### PROBLEM SET
(1) Do these statements agree with the convocation article below? Answer yes or no for each, quoting the words from the article that decide it. (a) The incoming freshman class had 4,650 members. (b) The convocation at the Mullins Center took place on a Sunday. (c) The students filled every seat in the arena.
(2) Reproduce the part of the convocation article below that opens with the words containing "Last modified: Tuesday, September" and closes with "mentors and advisers.".

First things first, it's 'Go! Go U! Go UMass! Go U-Mass!' Freshman convocation clam bake teaches the ropes, rules and pride

Last modified: Tuesday, September 02, 2014
AMHERST — The 4,650 members of the incoming freshman class at the University of Massachusetts Amherst had a lot to learn their first weekend on campus, from the location of the dining commons to the names of their peer mentors and advisers.

And at the annual new students convocation at the Mullins Center on Monday, administrators made sure that freshmen could sing the UMass Fight Song and University Cheer like old pros.

In full regalia, with the golden tassels of their caps swinging, Chancellor Kumble R. Subbaswamy and other administrators stood on a stage in front of the students, enthusiastically pumping their rights fists in the air while chanting, “Go... Go U... Go U Mass... Go UMass!” with help from the UMass Minuteman Marching Band.

The students who filled the seats in half of the arena quickly picked up the cheer and joined in.

### SOURCE EXCERPT

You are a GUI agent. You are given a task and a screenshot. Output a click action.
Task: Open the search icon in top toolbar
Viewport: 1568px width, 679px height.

### ANSWERS BY TASK
(1)
(a) Yes: "The 4,650 members of the incoming freshman class"
(b) No: "at the Mullins Center on Monday"
(c) No: "The students who filled the seats in half of the arena"

(2)
Last modified: Tuesday, September 02, 2014
AMHERST — The 4,650 members of the incoming freshman class at the University of Massachusetts Amherst had a lot to learn their first weekend on campus, from the location of the dining commons to the names of their peer mentors and advisers.